SELECTED EXTRACT:
Finding a steady cruising pace and telling myself to just keep it up to the end became my goal, with a little thanks to my brother for playing ‘The Power’ by Snap! in the car on the way here, as it was stuck in my mind as I hit home down the straight to the finish line.
Thank goodness it’s done … now looking forward to seeing you all at the next one! If you haven’t yet given one a go, sign up and give it a try - I bet you’ll then be back for more. A big thanks to WTC and MWCC for putting this event on and all the volunteers that made it happen.
Race report (Josh amberger style).
Woke up. Early. Why am I doing this again?
Out the house like a ninja, trying not to wake the kids. Parked up. Fixed bike up. Equal mix of nerves, and adrenaline. Oh I’ve missed that pre race feeling.
8km ride to start line with new ‘Tri-friends’. Equal chat about psi, champions league, and if any actors have starred in eastenders and coronation street. To be googled later.
As rode close to start line, looked like a millionaires bike parade. Serious Kit out there. SERIOUS kit. Aero helmets. Disc wheels. Full carbon TT bike. Full cat suits. So many middle aged men with too much money. Hang on. Is that me now? One guy on a turbo trainer on the side of the road. A TURBO TRAINER ON THE SIDE OF THE ROAD!
30 sec breaks between starters. Started to think about how many I’ll be able to catch.
Rolleed into starting chute. Here we go. Missed this feeling. El presidente counts down from 5 seconds. Here we go!
First 5km feel good. Surely only a matter of time before I catch someone. Front tyre feels a bit flat. Is it? Nah. Carry on. Only 40km. Will have done that in a bit.
Someone over takes me. Yeah, Keep riding, I’ll catch you in a bit sunshine. Didn’t.

Data lines:
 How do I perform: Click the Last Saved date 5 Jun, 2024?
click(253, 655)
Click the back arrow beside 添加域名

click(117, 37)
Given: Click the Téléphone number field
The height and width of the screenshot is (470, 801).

REQUIRED ACTIONS:
a - Answer the following questions about the race report.
(i) Which song was stuck in the writer's mind on the way to the finish line?
(ii) How much time separated the starters?
(iii) How long was the ride to the start line?
b - Reproduce the passage of the race report word for word, starting at "Race report (Josh" and ending at "be googled later.".

ANSWERS TO THE EXERCISE:
a -
(i) 'The Power' by Snap!
(ii) 30 seconds
(iii) 8km

b -
Race report (Josh amberger style).
Woke up. Early. Why am I doing this again?
Out the house like a ninja, trying not to wake the kids. Parked up. Fixed bike up. Equal mix of nerves, and adrenaline. Oh I’ve missed that pre race feeling.
8km ride to start line with new ‘Tri-friends’. Equal chat about psi, champions league, and if any actors have starred in eastenders and coronation street. To be googled later.